Snyder met with reporters on Tuesday and used his legacy -- his name is on the stadium -- and experience as leverage in the ongoing public battle between player and coach.
"I've been around there for 28 years; the young man was in our program for less than two years," Snyder said. "I think our fans know what I'm about. They know what our program is about. I think they trust that.
"The feeling all along, if you're a No. 2, you probably want to be a No. 1. If you have the option to leave and you have 22 No. 2s on your team leaving, you don't have much of a team left. It doesn't make sense to not try to prevent that from happening."
It seemed Snyder is against the "free agent" aspects of the transfer process, but then he pointed the attention to Sutton, saying the former Wildcat had failed two drug tests during his time with the program. (See the video above.)
Sutton announced his decision to transfer in early May, but nearly a month later, Sutton says that Kansas State and Snyder have not granted him his release yet despite originally telling him it would be OK.
Furthermore, according to Sutton, he gave Kansas State a list of 35 schools he would be interested in transferring to -- including some FCS and Division II options -- and KSU rejected every single one of them.
"Coach Snyder told me [Wednesday] that, when I signed my letter of intent, that was my commitment to him, that I was going to be there for four years," Sutton explained. "I heard that and told him, 'Coaches can leave.

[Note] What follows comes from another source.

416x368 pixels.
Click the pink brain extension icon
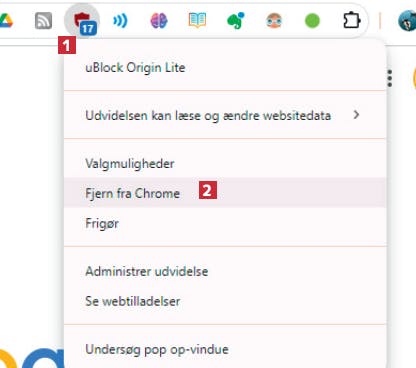159,21
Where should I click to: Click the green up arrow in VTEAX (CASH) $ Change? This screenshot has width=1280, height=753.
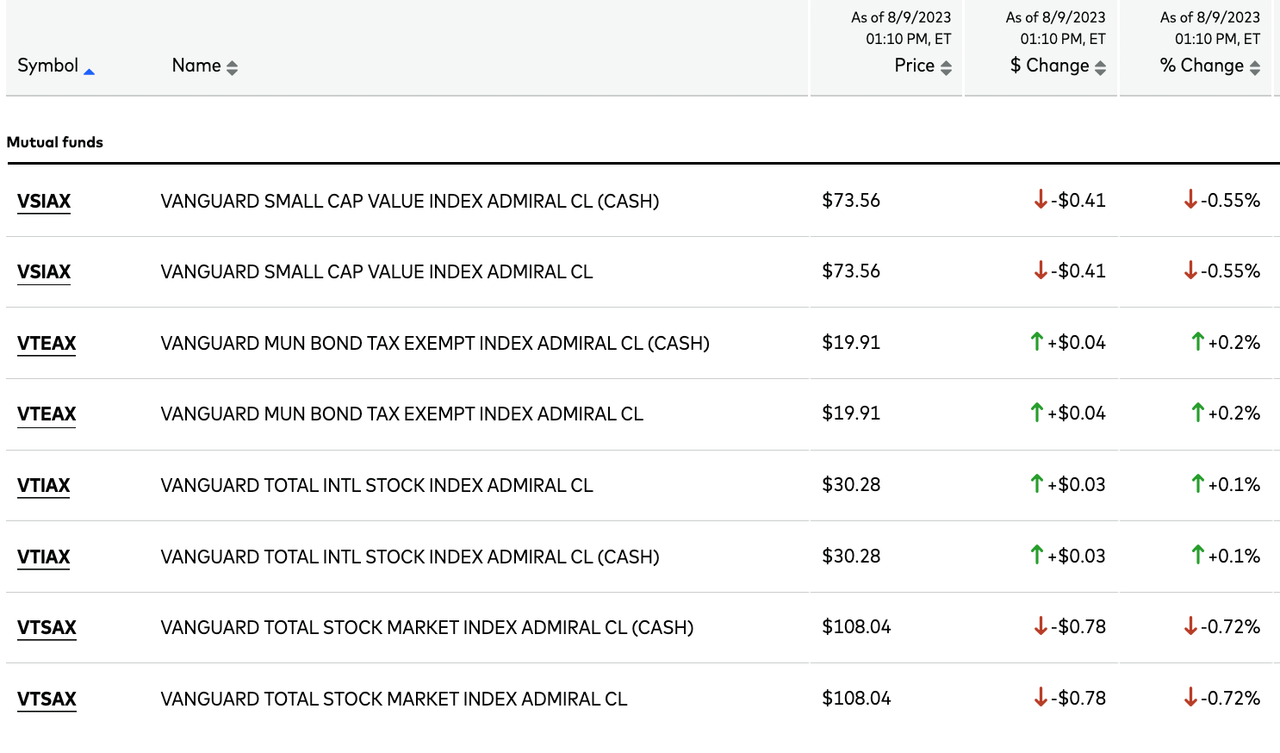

So why can't a player leave? You made a commitment to me that you were going to treat me the right way and that's not what you're doing.'"
Snyder's first response to Sutton's story came in an interview on Sports Radio 810. The longtime Kansas State coach argued that while he won't release a player -- thereby allowing him to pursue a scholarship agreement elsewhere immediately -- that player is free to leave and walk-on at another school immediately, he will just have to wait a year before going back on scholarship.
"It's my commitment that once we have signed the youngster, that we're committed to him as long as he behaves himself. I accept a youngster that comes into our program as making a similar commitment with a handshake and obviously a signed piece of paper. I've always said a youngster is free to leave, but I'm not going to release the youngster," Snyder said, via Kansas State's Rivals' site.
"It doesn't mean he can't go someplace else and play, he can certainly do that. He wouldn't be on athletic scholarship for a year's period of time, but could still go and play and then go on scholarship after that. That's a choice they have to make. I've told the young man, and have told him all along, we'd love for him to stay in the program. Anyways, at the end of the day, that's always been my policy, as I said. There's a lot of things being said out there, some of them that I'm not even aware of."
For the most part, Snyder is universally beloved by the college football world -- both fans and media -- but blocking Sutton from transferring is just a bad look for him and Kansas State.
Sutton clearly wants to leave. Snyder and Kansas State should just let him go.